Red24, which is part of the global risk management company iJet, tracks and monitors incidents of kidnapping and extortion.Their data is based on research and monitoring in South Africa over the last 10 years.
It shows that since January, at least eight prominent foreign businessmen and women have been kidnapped in South Africa for vast ransoms, with one murdered.
The company says that since 2016, 34 foreigners living in South Africa have been kidnapped for ransom. The police claim that they are officially investigating 24 cases, but admit that many kidnappings are not reported to police.
The Sunday Times reported on Sunday that, on average, wealthy foreigners were ransomed for more than R20-million, according to the Hawks, who are part of a national police task team established last year to counter kidnappings.The recent spike in kidnappings has also seen the Institute for Security Studies launch research into the scourge, with its kidnapping expert warning that, if the trend continued, South Africa could soon become a kidnapping hotspot on the continent.
iJet special risk analyst Nicole Elliott said there was potential for the kidnappers to broaden their targets to include locals, “especially should local criminal gangs adopt kidnapping for ransom as a modus operandi”.
“While it is mainly expats being kidnapped for now, with our crime rate and high level of poverty, we could see local criminals kidnapping more and more South Africans.”
She said victims on their database included Chinese, Bangladeshi, Indian, Pakistani, Somali, Ethiopian and Polish nationals.Elliott said while hijackings and ATM kidnappings posed a more credible security concern in South Africa at this stage, there was a specific kidnapping threat to prominent South Africans, especially from Asian and south-east Asian communities.
“Financially motivated kidnappings within these communities appears to be increasing.

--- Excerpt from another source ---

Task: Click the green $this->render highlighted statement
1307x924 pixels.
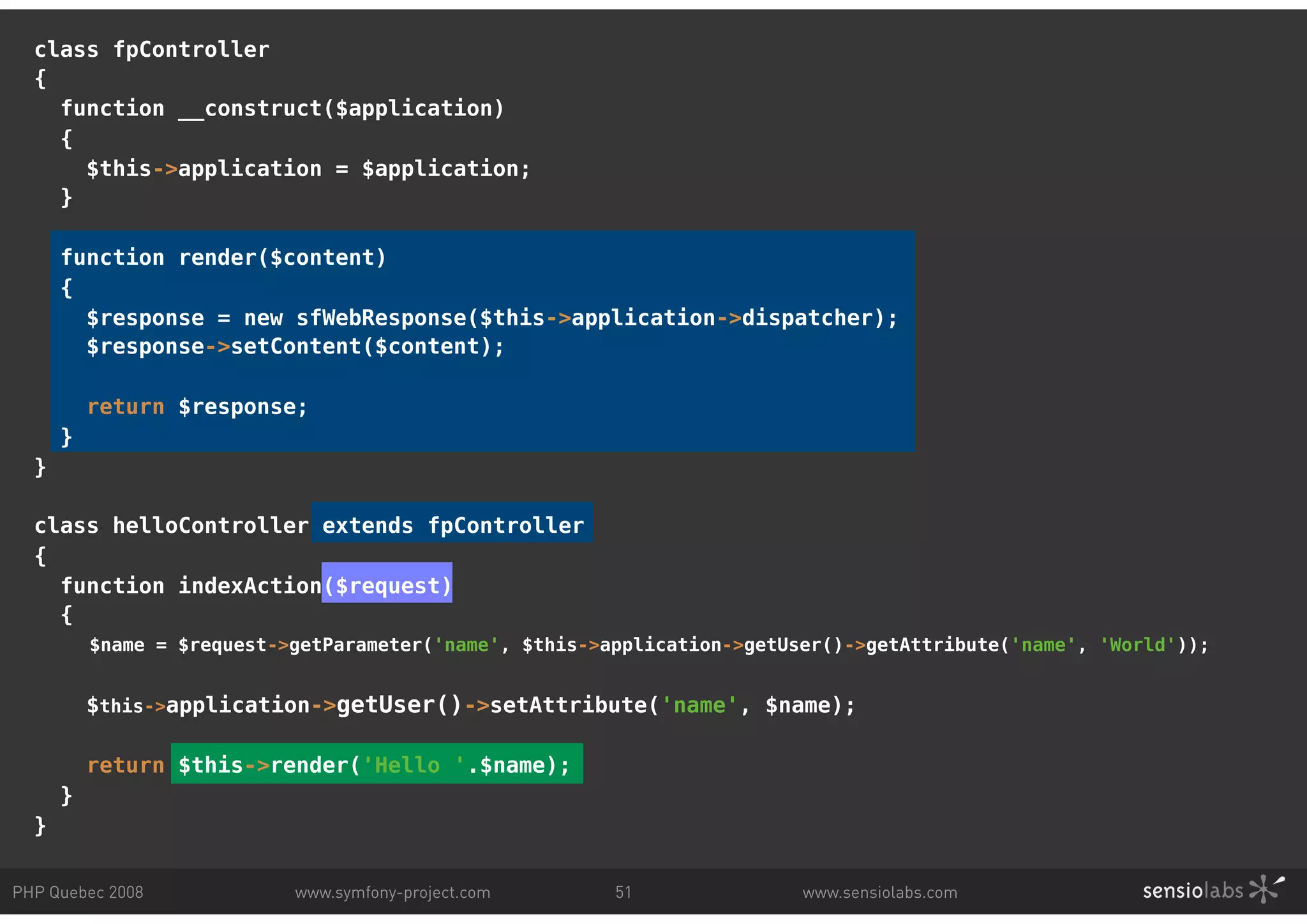Action: (377, 764)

At least eight such kidnappings have been reported this year, with significant ransom demands.
“Although most kidnap victims have been released, one hostage has been killed.”
Elliot said because of the complexity of criminal activity in South Africa, a range of criminals were believed to be responsible for the uptick in kidnappings.“Perpetrators range from sophisticated, well-organised crime syndicates, potentially originating from, or with links to, international criminal syndicates from Mozambique, Asia, and Bangladesh and Pakistan in particular, to low-level, opportunistic criminals.”

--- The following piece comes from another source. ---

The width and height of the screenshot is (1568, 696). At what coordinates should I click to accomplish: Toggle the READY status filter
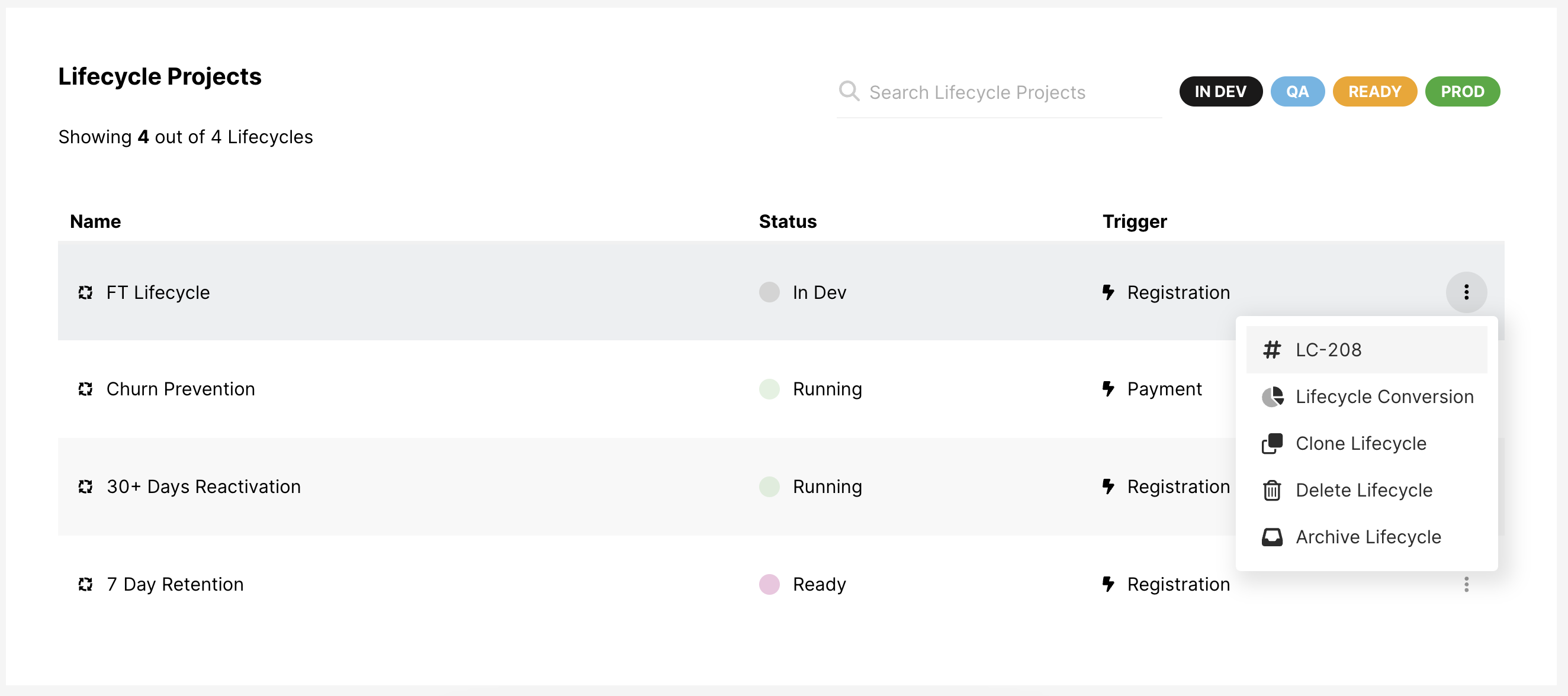tap(1374, 91)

She said several of the recent kidnappings appeared to have been well-planned, and pointed to a level of sophistication and experience in the crime.
“The perpetrators appear to have an in-depth knowledge of the victim, and their immediate family’s financial position and liquidity [cash], as well as their physical movements and security deterrents.”
She said they had researched cross-border movements, especially into South Africa.
“One of the areas that we have looked into is Mozambique, its syndicates and the influx of prominent families from that country into South Africa since 2011 because of the spate of kidnappings there.”Elliott said the kidnappings in Mozambique dipped in 2016 because of an extensive crackdowns by the police.
It’s at this time, says Gauteng Hawks officer Lieutenant-Colonel Andre Neetlingh, that kidnappings in South Africa began to peak.
Neetlingh, who sits on a national police task team established to counter kidnapping syndicates, said that while they had looked into several alleged Mozambican syndicate kingpins, they had not yet been able to link them to their ongoing cases.